You can very easily override the bike or underride it and it’s very, very difficult to get the timing of everything right. For example, when you have to reach so many degrees of lean angle with what percentage of throttle and when to reach a certain lean angle with how much brake pressure. So it’s a very, very, very narrow line in which these bikes are working. This makes it very technical, very unique and very hard to understand.
When I rode the M1, or when I ride a superbike, you can jump on them and use a more natural way of riding – you can ride them with so many different styles. Now it feels like every bike functions more or less the same way, so everyone is closer together.
So with a modern MotoGP bike you can’t create anything, you have to do what the bike wants?
Exactly, this is the way. Something new arrives that makes the bike faster, so the rider has to adapt to that and put that new feature into his riding and accept it. This makes it really hard.
The competition is getting tighter and tighter and at the same time all the bikes are getting closer, which makes it more dangerous because the riders are all together, riding at a higher level and at higher speeds, so you no longer have any room to give to another rider.
Downforce aero basically glues the bikes to the ground, which makes them harder to manoeuvre, so how does this affect how you attack or exit corners?
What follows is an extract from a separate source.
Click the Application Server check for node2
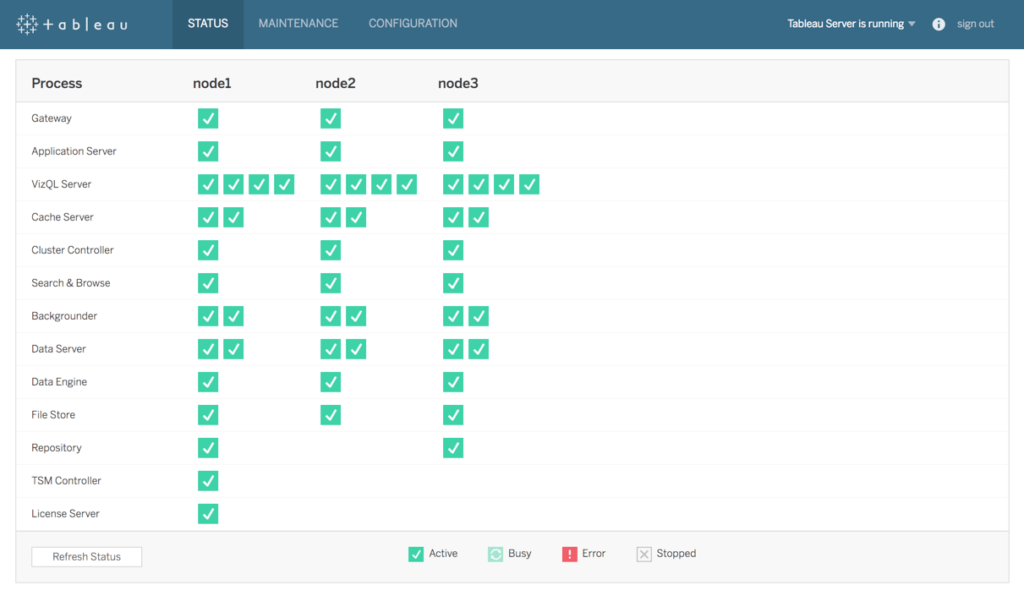 330,152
That’s the timing I mentioned before. You cannot just throw the bike from one corner to another like you used to. You have to connect everything – using the throttle connection to make the bike mechanically lighter for changing direction, and using the throttle or rear brake to make the bike light or heavy.
To get the bike to pitch and transfer load between the tyres?
You don’t get that natural pitching during acceleration and braking anymore. The bikes are now much more static, with all the aero and downforce, so they’re more and more like go-karts.
How does that affect how you ride? You’re used to braking, which pitches the bike forward and loads the front…
It’s just a completely different feeling and you have to understand that. You feel the acceleration and deceleration and you feel the pressure, so you know what the tyres need, but you don’t have that transfer, so in corner entry you rotate the bike at the rear [i.e. sliding the rear] to take load off the front tyre and then turn in with the rear tyre.
The RC16 looks to be very good at that…
Yes, especially with Brad [Binder]!
While the Ducati is more wheels in line?
You don’t see it so much, but they also slide.
So the best way is to get the bike sideways and make it drop into the corner?
A normal rider would say a motorcycle brakes better fully straight but not these bikes. They don’t work so well braking in a straight line anymore – they want some lean angle and that’s how you brake, you brake with lean angle, so you rotate the rear on the brakes, to get some lean, which puts more rear tyre on the road.
For example, when you see videos of Brad, you always see him make that movement [skidding the rear] and then he brakes. He never brakes straight, he rotates the rear and then brakes, which takes load off the front. The front is already heavily loaded, with all the downforce, so you try not to load it anymore by not braking just with the front. So it’s a very thin balance that you need to understand.
The starts sound crazy, because basically you’re riding a 300-horsepower hardtail, so what’s it like riding to the first corner with no suspension?
It’s super-strange. It feels like something is broken. With the holeshot devices you have no suspension, so everything is really hard and harsh, like you’re sitting in a go-kart.